The results may inform commercial swine production and veterinary medicine. Identification of time-series metabolic features during weaning may inform nutritional targets for intervention. Glycerophospholipid and GSH metabolism may provide candidate pathways for developing feed additives or supplements that support barrier-related and antioxidant responses during the transition. Microbial shifts associated with intestinal adaptation may also inform probiotic development targeted to weaning piglets. The time-series patterns of microbial colonization and host responses observed in the study may help refine timing of dietary interventions and management practices, which may reduce weaning-associated production losses and may improve animal welfare.
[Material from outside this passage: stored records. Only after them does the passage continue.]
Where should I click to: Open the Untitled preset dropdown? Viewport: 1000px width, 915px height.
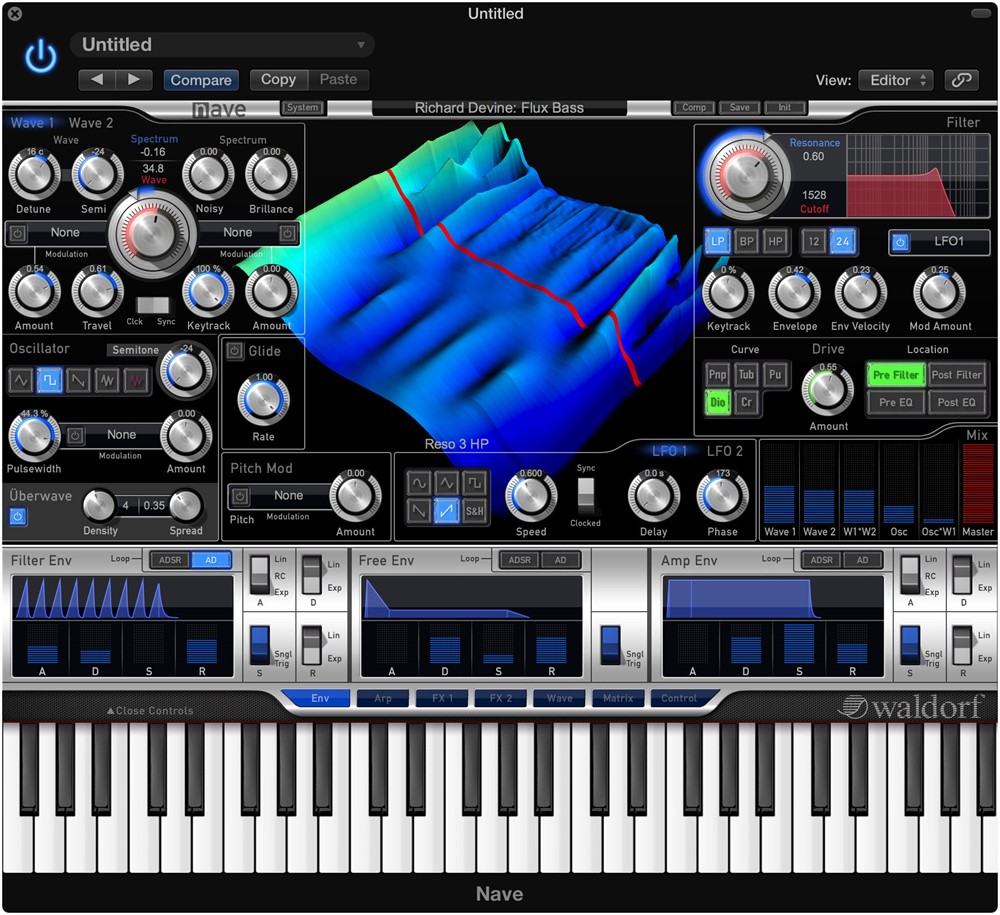pyautogui.click(x=222, y=45)
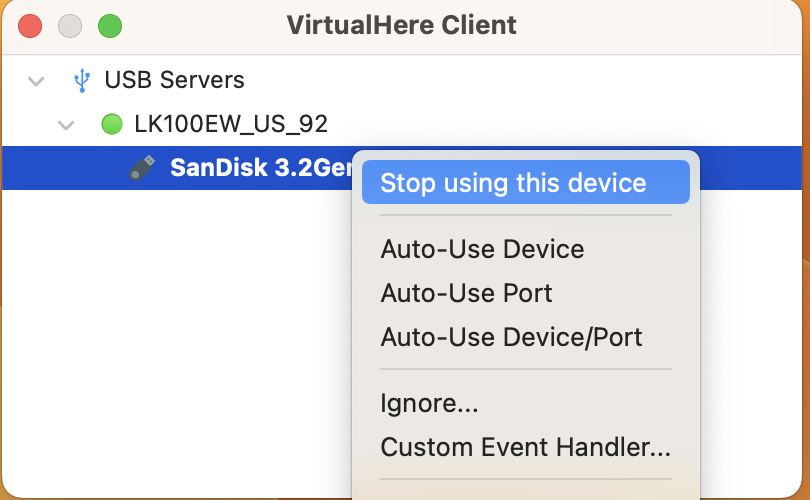
Task: Close the VirtualHere Client window
Action: pyautogui.click(x=30, y=26)
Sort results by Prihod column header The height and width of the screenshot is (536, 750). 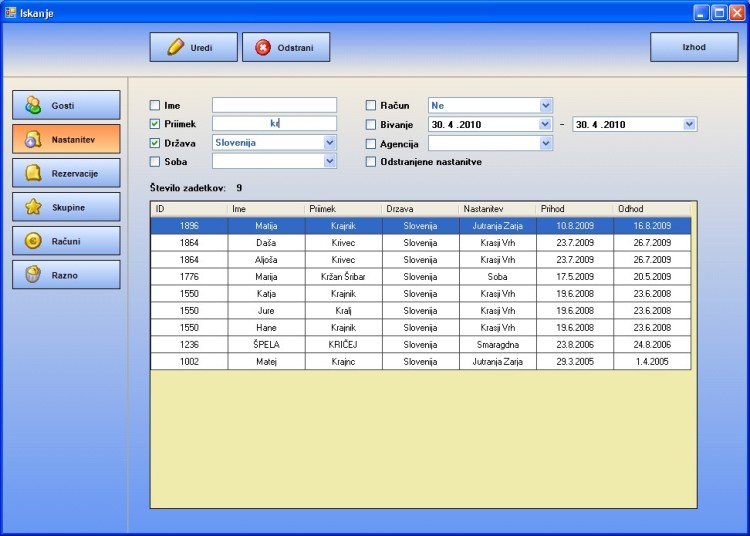tap(574, 209)
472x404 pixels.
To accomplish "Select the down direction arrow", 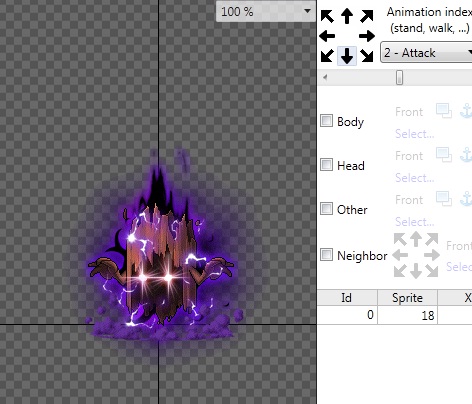I will pos(347,56).
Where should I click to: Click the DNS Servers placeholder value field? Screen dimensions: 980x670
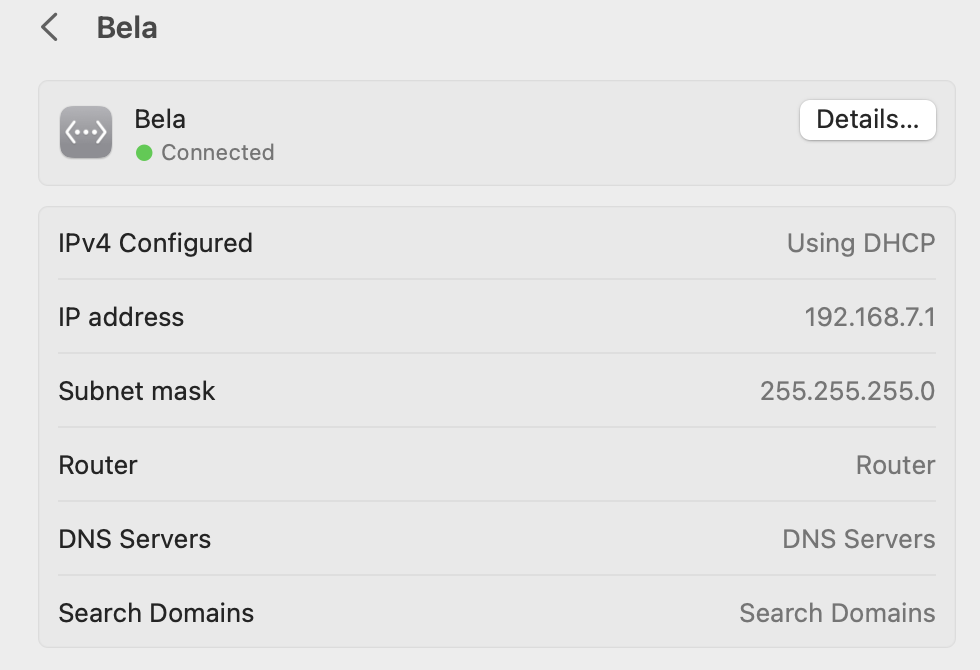pyautogui.click(x=858, y=539)

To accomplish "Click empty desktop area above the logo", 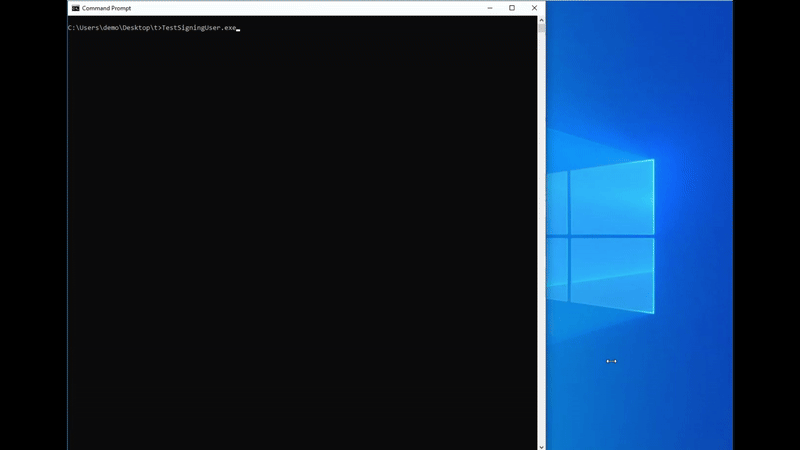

Future studies should evaluate translation of the molecular patterns into nutritional and management strategies for piglet health during the weaning transition.
CONCLUSION
We characterized host–microbiome features during the weaning transition in piglets by integrating time-series fecal microbiome profiling (W0, W7, W14) with paired ileal microbiome, metabolome, and tissue transcriptome measurements (W0, W14). Fecal microbiota showed a compositional shift after weaning, with increased diversity by W14 and enrichment of fiber-degrading taxa including Prevotella, Treponema, Muribaculaceae, and Lachnospiraceae, together with reduced relative abundance of Campylobacter and Shigella. In the ileum, community structure differed between W0 and W14, with lower alpha diversity at W14 and predominance of Lactobacillus, accompanied by predicted functional enrichment of carbohydrate and amino acid metabolism at W14. Ileal transcriptomic responses were most pronounced, with 506 DEGs and enrichment of immune-related pathways including viral protein interaction with cytokine and cytokine receptor and T cell receptor signaling, whereas thymus and MLNs showed fewer DEGs. Ileal morphology showed villus–crypt remodeling from W0 to W14, including increased crypt depth (p < 0.001) and a trend toward higher villus height at W14 (p = 0.057). MIMOSA2 identified putatively microbiome-governed metabolites from CMP–metabolite associations (p < 0.1) and taxon contribution outputs, and joint pathway analysis highlighted glycerophospholipid and GSH metabolism among pathways linking ileal DEGs with microbiota-derived metabolites.
These results provide a hypothesis-generating framework in which weaning-associated microbiome restructuring is accompanied by coordinated ileal immune transcriptional programs and metabolic patterns consistent with membrane remodeling and redox homeostasis. The integrated signals may inform future nutritional or microbiome-directed strategies to support piglets during the weaning transition.